WHAT YOU NEED TO DO:
Rewrite the passage on active galactic nuclei between "Quasars (QSOs), Blazars, Seyfert" and "Sources of Quasars.", inclusive, switching "accretion disk" to "accretion disc" throughout.

AGN is a supermassive black hole surrounded by a rapidly rotating accretion disk. 

The core of Active Galactic Nucleus (AGN) is a supermassive black hole at the center of a galaxy that is actively accreting matter.

The gas and dust swirls around the spinning black hole before being pulled in beyond the event horizon and on to the black hole.  This swirling disk of gas and dust is called accretion disk. 

As the gas and dust from the accretion disk spirals into the spinning black hole, they experience friction with the other particles in the disk, causing the gas and dust to heat up (frictional heating) significantly.

Thus, the gas and dust falling into a supermassive black hole from the accretion disk emit electromagnetic radiation across the entire  electromagnetic spectrum, from radio waves to gamma rays.

Near the event horizon of a black hole, the accretion disk temperature may reach up to one hundred million kelvins. Matter at such high temperature emits high-energy thermal radiation, typically X-rays.

Quasars (QSOs), Blazars, Seyfert Galaxies, Radio Galaxies are galaxies having AGN at their core.

Quasar

Quasar is a galaxy which has the brightest or most luminous type of active galactic nucleus (AGN) at its core.

If the gas and dust falling into a supermassive black hole from the accretion disk emits significant electromagnetic radiation in visible spectrum, then the galactic core becomes far brighter than the rest of the galaxy. Thus, these galaxies look much like stars: point-like, without the fuzzy halo normally associated with a galaxy.

Since these galaxies look much like stars, they are called Quasi-Stellar Objects or QSOs.

QSOs are of two types: radio-quiet QSOs and radio-loud QSOs.

Radio-loud QSOs are called Quasi-Stellar Radio Sources of Quasars.

However, it is common to use the term ‘quasar’ for both radio-quiet and radio-loud QSOs.

Black holes at the center of radio-loud QSOs i.e. at the center of radio-loud quasar spew powerful jets of plasma from their poles and are strong source of radio waves. About 10% of the known quasars are radio loud.

Jets of plasma are millions of light years across intergalactic space. The plasma gas is so hot that it’s essentially a soup of electrons moving with the velocity nearly equal to that of light.

The jets are created by the interaction between the spinning black hole's magnetic field and the material in the accretion disk. 

The relativistic electrons in the jets of quasars emit synchrotron radiation. For relativistic electrons, the synchrotron radiation falls within the radio wave spectrum.

This synchrotron radiation is concentrated into a narrow cone in the direction of the electron's motion.

Black holes at the center of radio-quiet QSOs i.e. at the center of radio-quiet quasar lack powerful jets of plasma and are weak source of radio waves. About 90% of the known quasars are radio quiet.

Quasars are small, blue objects which have enormous redshifts, suggesting that they are at great distancs from Milky Way which imply they had formed in the early universe and through the telescopes, we can see how they looked like in their early stages of development.

Quasars are young galaxies, located at vast distances from us.

Synchroton Radiation:

A magnetic field exerts Lorentz force on a moving charged particle that is always perpendicular to the direction of the motion of the particle and the magnetic field.

DATASET EXTRACT:
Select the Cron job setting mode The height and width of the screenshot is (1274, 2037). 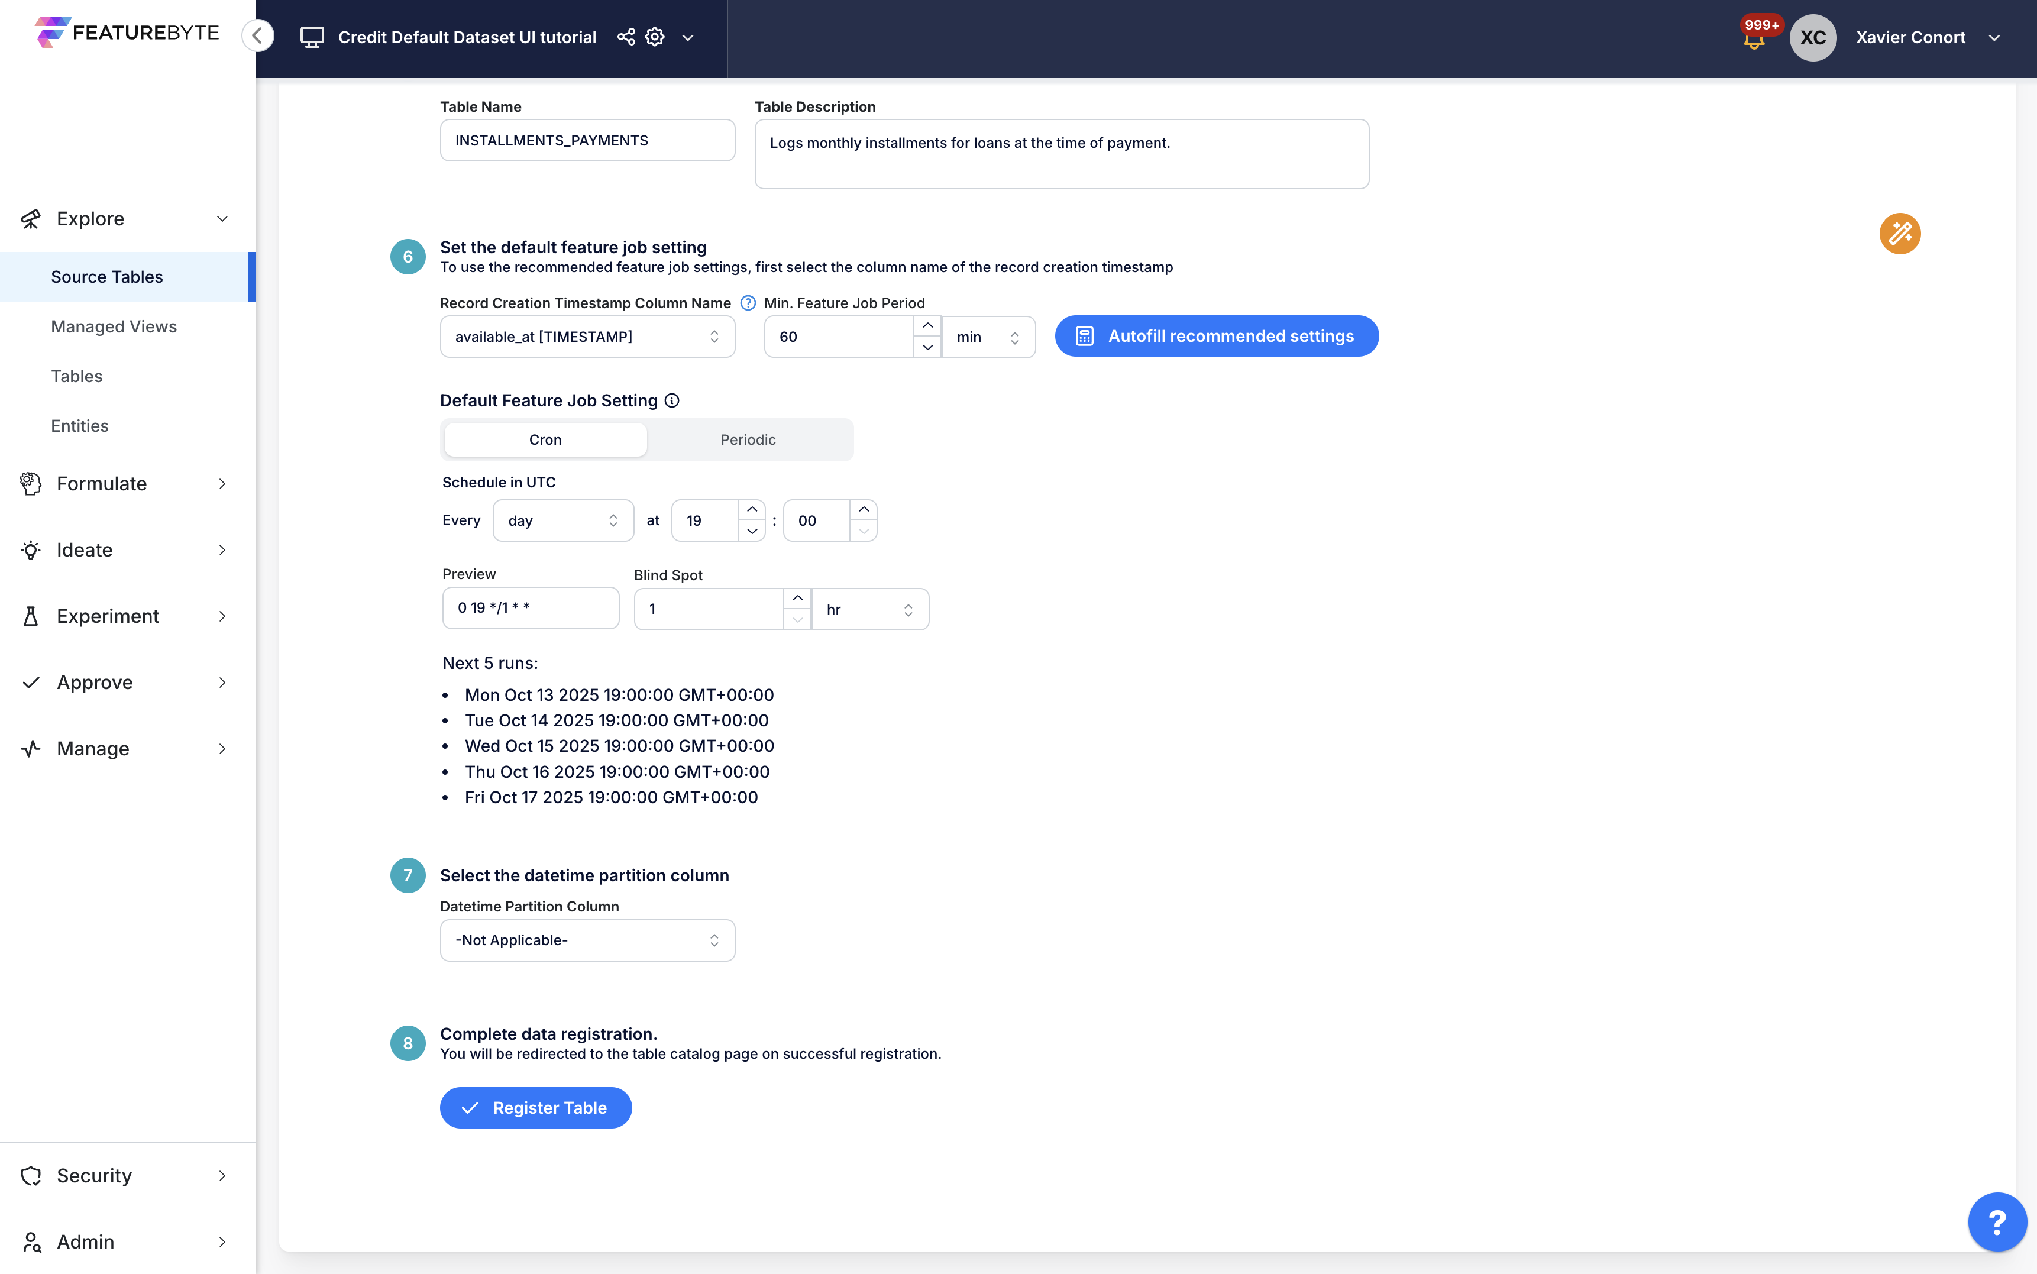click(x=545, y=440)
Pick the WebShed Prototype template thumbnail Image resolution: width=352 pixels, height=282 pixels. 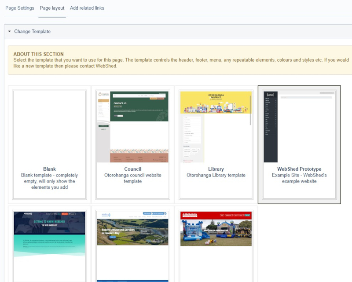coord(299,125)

THE RESPONSE:
Quasars (QSOs), Blazars, Seyfert Galaxies, Radio Galaxies are galaxies having AGN at their core.

Quasar

Quasar is a galaxy which has the brightest or most luminous type of active galactic nucleus (AGN) at its core.

If the gas and dust falling into a supermassive black hole from the accretion disc emits significant electromagnetic radiation in visible spectrum, then the galactic core becomes far brighter than the rest of the galaxy. Thus, these galaxies look much like stars: point-like, without the fuzzy halo normally associated with a galaxy.

Since these galaxies look much like stars, they are called Quasi-Stellar Objects or QSOs.

QSOs are of two types: radio-quiet QSOs and radio-loud QSOs.

Radio-loud QSOs are called Quasi-Stellar Radio Sources of Quasars.